Search the entries below for "Screenshot" and copy each matching line.

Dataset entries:
━━━━━━
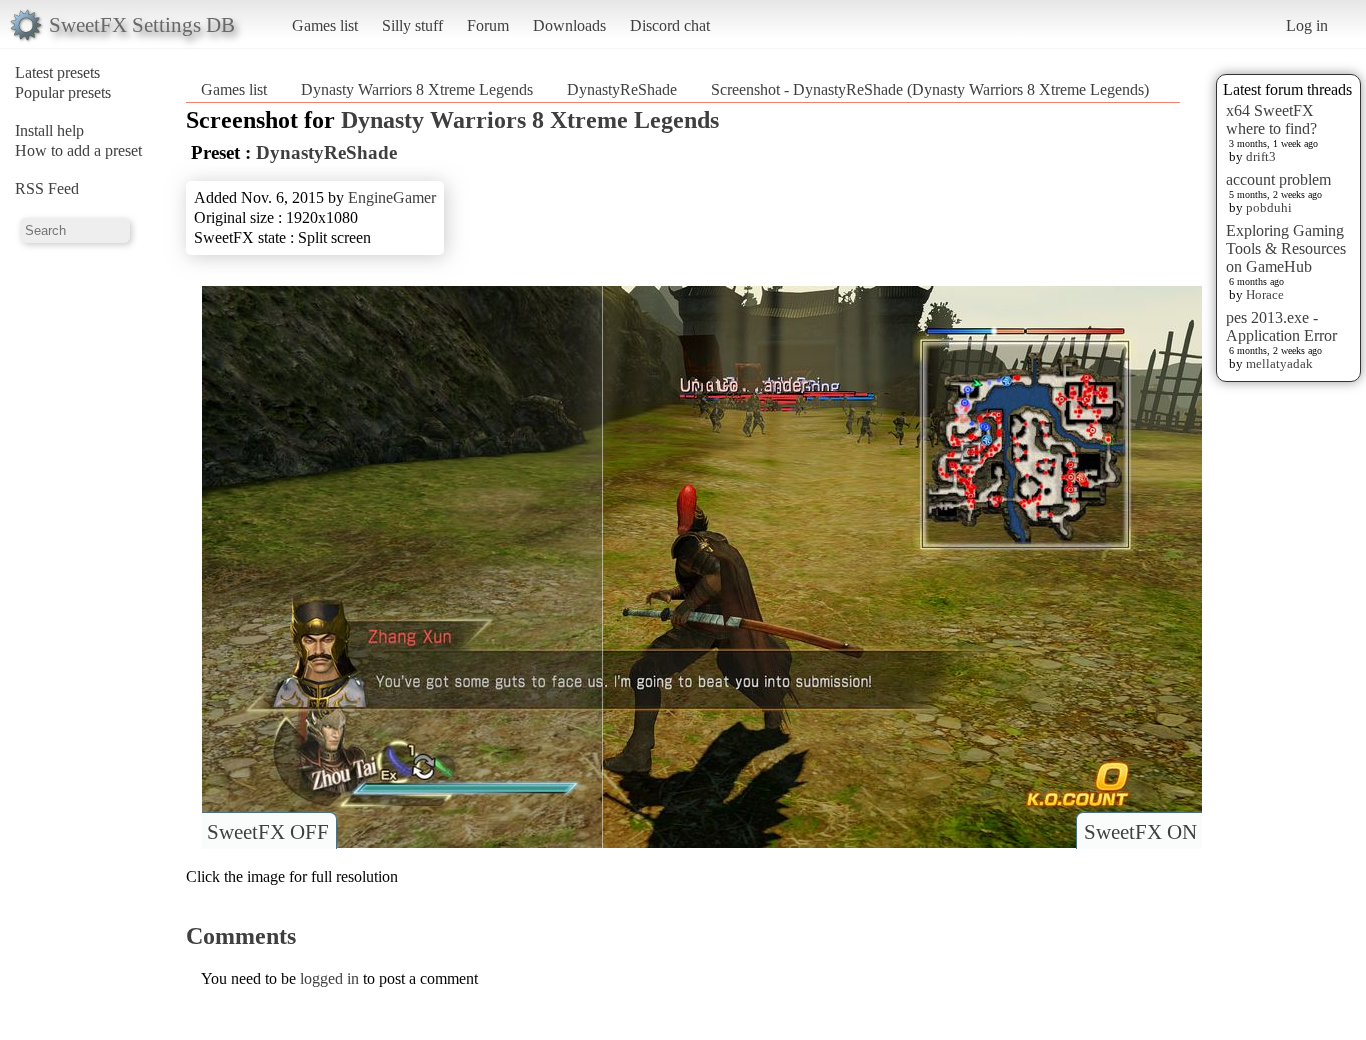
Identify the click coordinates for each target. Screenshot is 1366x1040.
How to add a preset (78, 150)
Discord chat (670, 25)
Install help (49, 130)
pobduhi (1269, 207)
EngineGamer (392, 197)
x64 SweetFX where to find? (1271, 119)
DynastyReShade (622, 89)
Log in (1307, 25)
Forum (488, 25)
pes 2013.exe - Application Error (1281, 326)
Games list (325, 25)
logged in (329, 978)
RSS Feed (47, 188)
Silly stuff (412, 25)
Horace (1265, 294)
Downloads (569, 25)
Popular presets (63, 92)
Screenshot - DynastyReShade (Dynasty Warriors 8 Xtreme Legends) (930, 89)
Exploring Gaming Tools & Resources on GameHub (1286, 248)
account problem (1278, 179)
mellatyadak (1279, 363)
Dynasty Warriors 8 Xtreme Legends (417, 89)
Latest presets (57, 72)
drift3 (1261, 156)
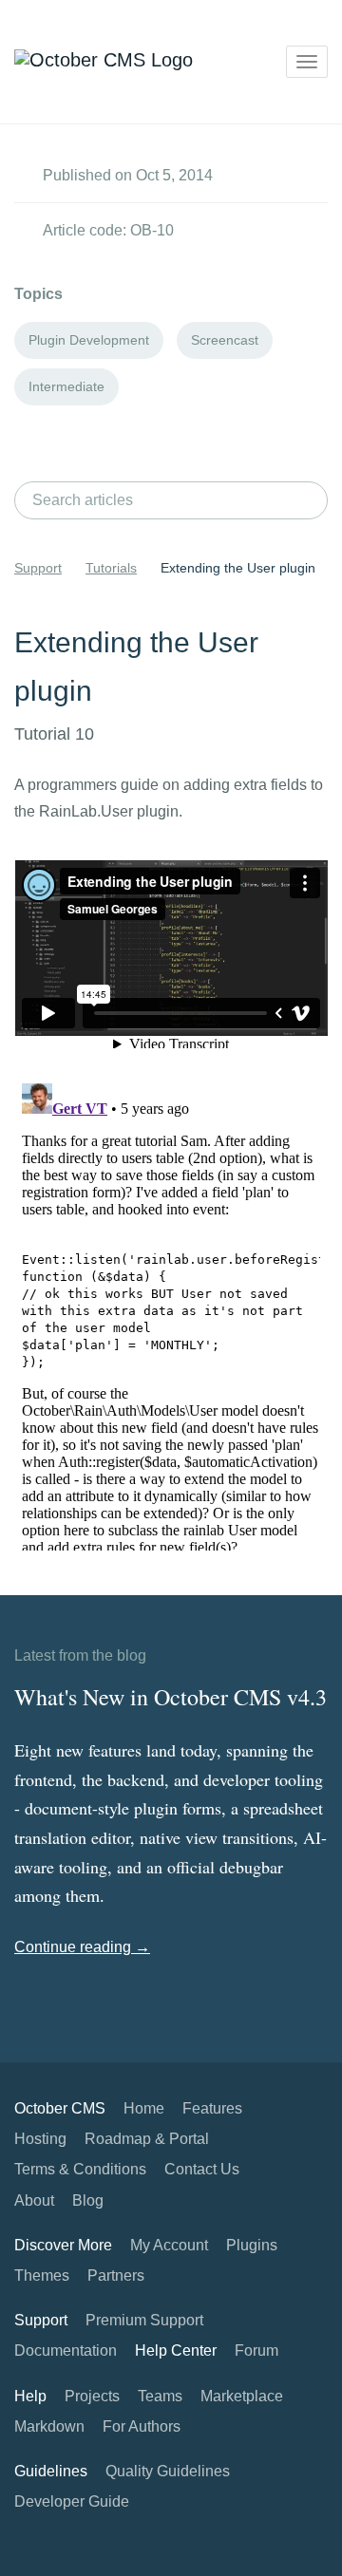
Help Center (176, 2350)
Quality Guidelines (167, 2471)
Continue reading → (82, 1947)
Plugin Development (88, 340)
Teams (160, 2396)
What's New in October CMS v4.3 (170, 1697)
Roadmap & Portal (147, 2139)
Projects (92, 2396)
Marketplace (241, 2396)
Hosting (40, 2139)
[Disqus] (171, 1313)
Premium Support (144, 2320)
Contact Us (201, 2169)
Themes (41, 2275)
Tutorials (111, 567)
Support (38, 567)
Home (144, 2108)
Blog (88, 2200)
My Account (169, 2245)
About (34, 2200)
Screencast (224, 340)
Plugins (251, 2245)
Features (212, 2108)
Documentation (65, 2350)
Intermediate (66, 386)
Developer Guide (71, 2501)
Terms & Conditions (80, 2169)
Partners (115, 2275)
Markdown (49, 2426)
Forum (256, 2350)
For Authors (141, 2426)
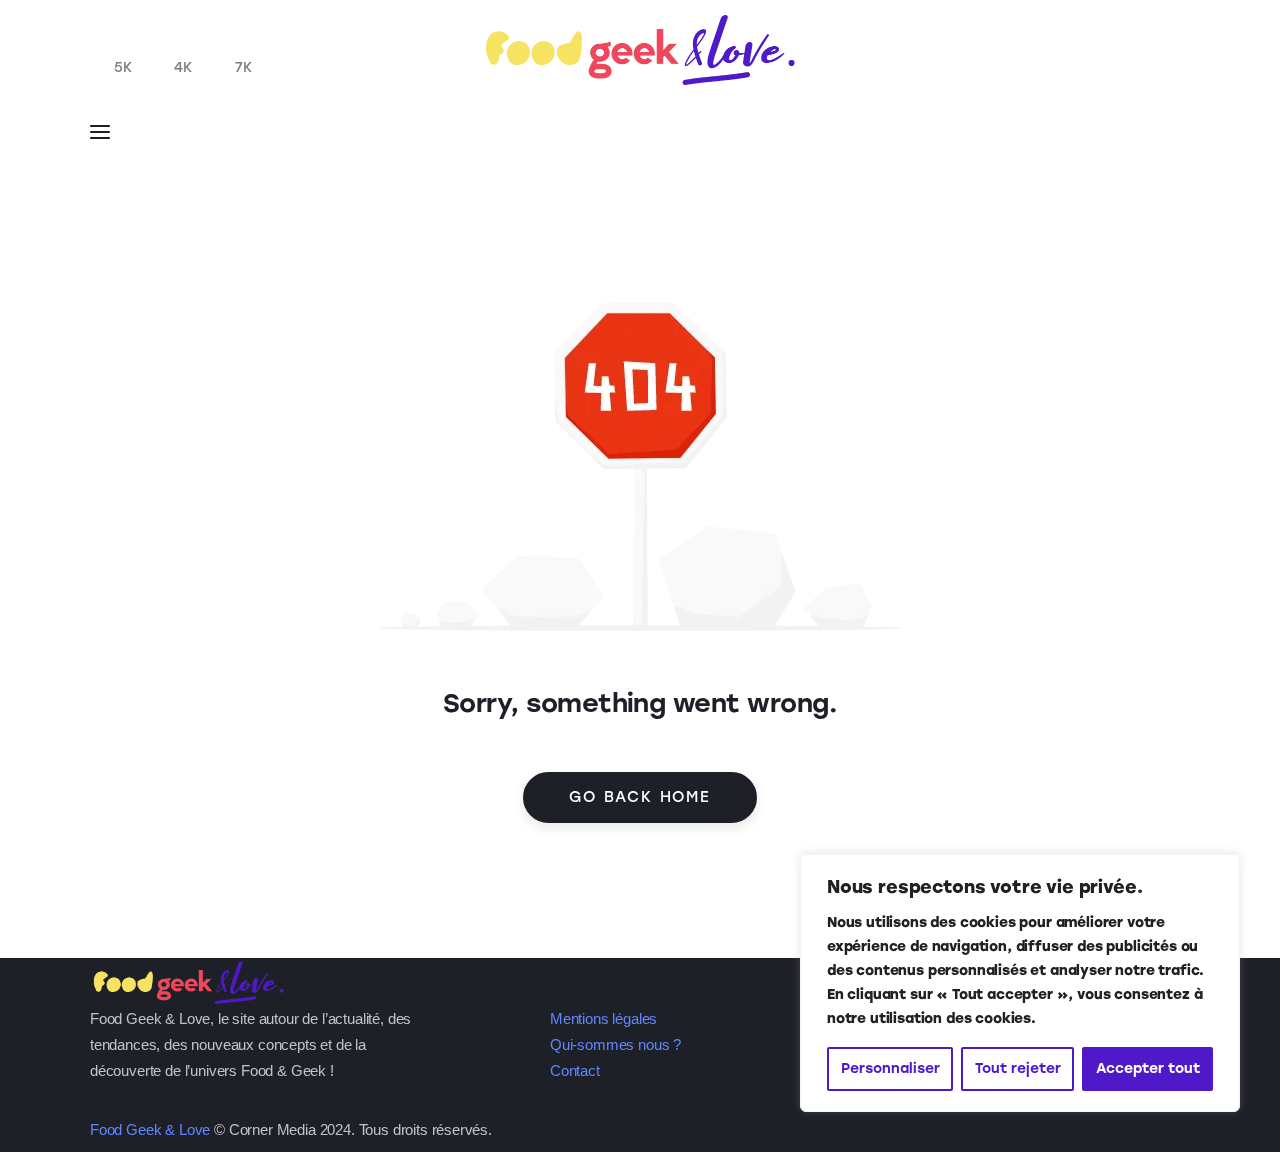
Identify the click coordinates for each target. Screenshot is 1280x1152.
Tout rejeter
━━━━━━
* Response to this exercise:
Identify the click coordinates for each target. Screenshot is 1366x1040.
Screenshot - DynastyReShade (Dynasty Warriors 8 Xtreme Legends) (930, 89)
Identify the click coordinates for each target. Screenshot is 1280x1152.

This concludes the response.